WHAT YOU SHOULD DO:
Update the listing from the line with "You are a computer-use" up to and including the line with "pos(18,117)". Write out only those lines, with "group icon" replaced by "user icon" and everything else unchanged.

TASK MATERIAL:

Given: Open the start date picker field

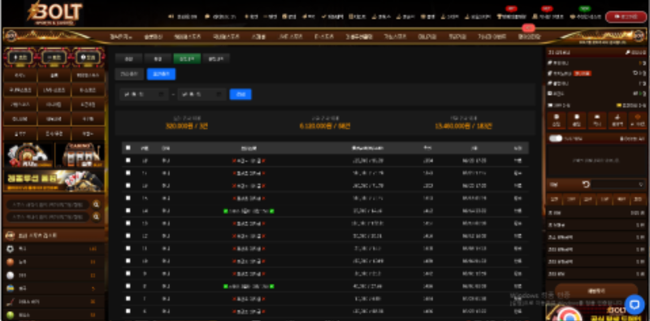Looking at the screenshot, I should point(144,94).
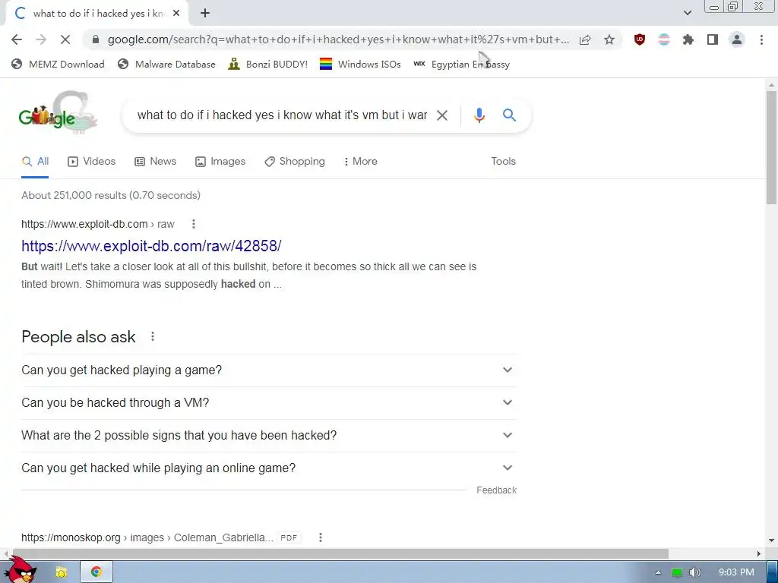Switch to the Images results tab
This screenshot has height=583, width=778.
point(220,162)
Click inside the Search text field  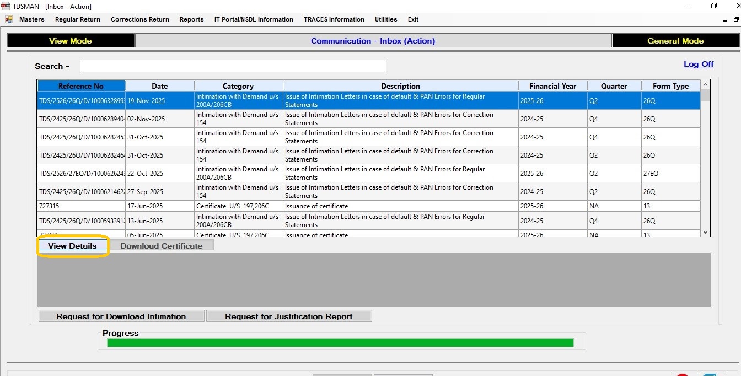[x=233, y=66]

...

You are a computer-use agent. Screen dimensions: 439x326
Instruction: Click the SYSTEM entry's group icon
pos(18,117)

==

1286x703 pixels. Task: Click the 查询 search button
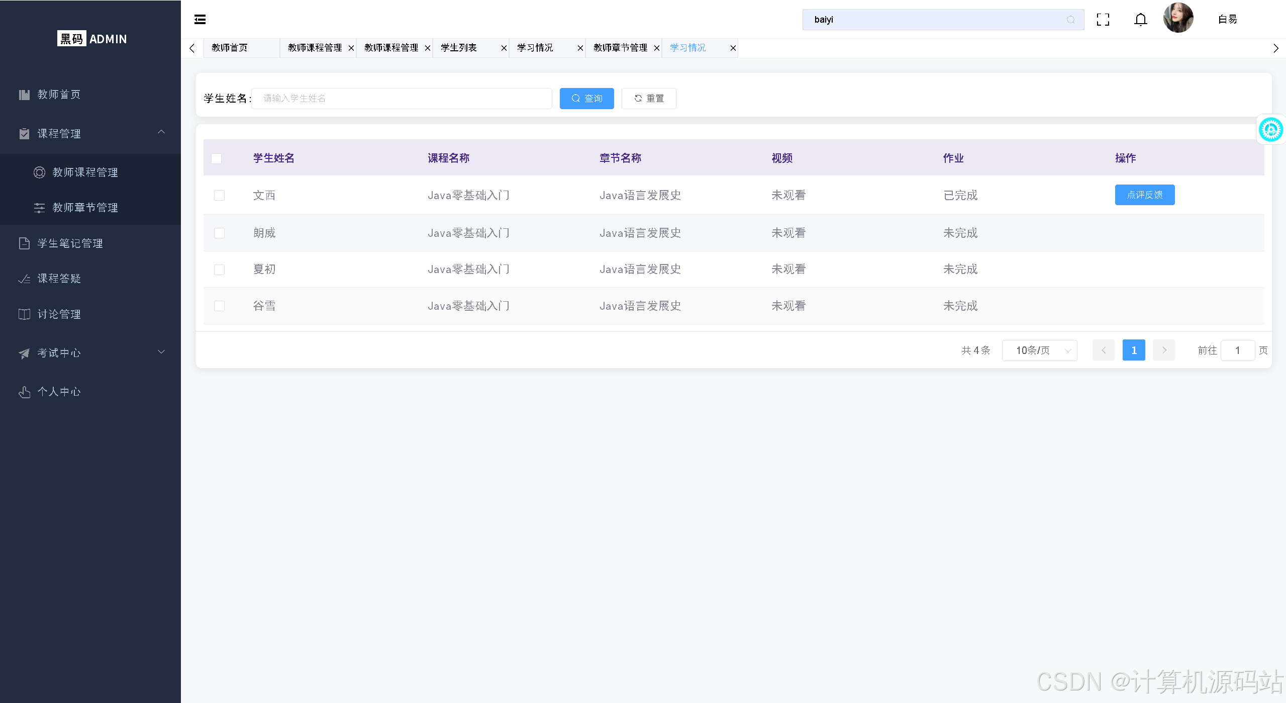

TASK OUTPUT:
You are a computer-use agent. Screen dimensions: 439x326
Instruction: Click the SYSTEM entry's user icon
pos(18,117)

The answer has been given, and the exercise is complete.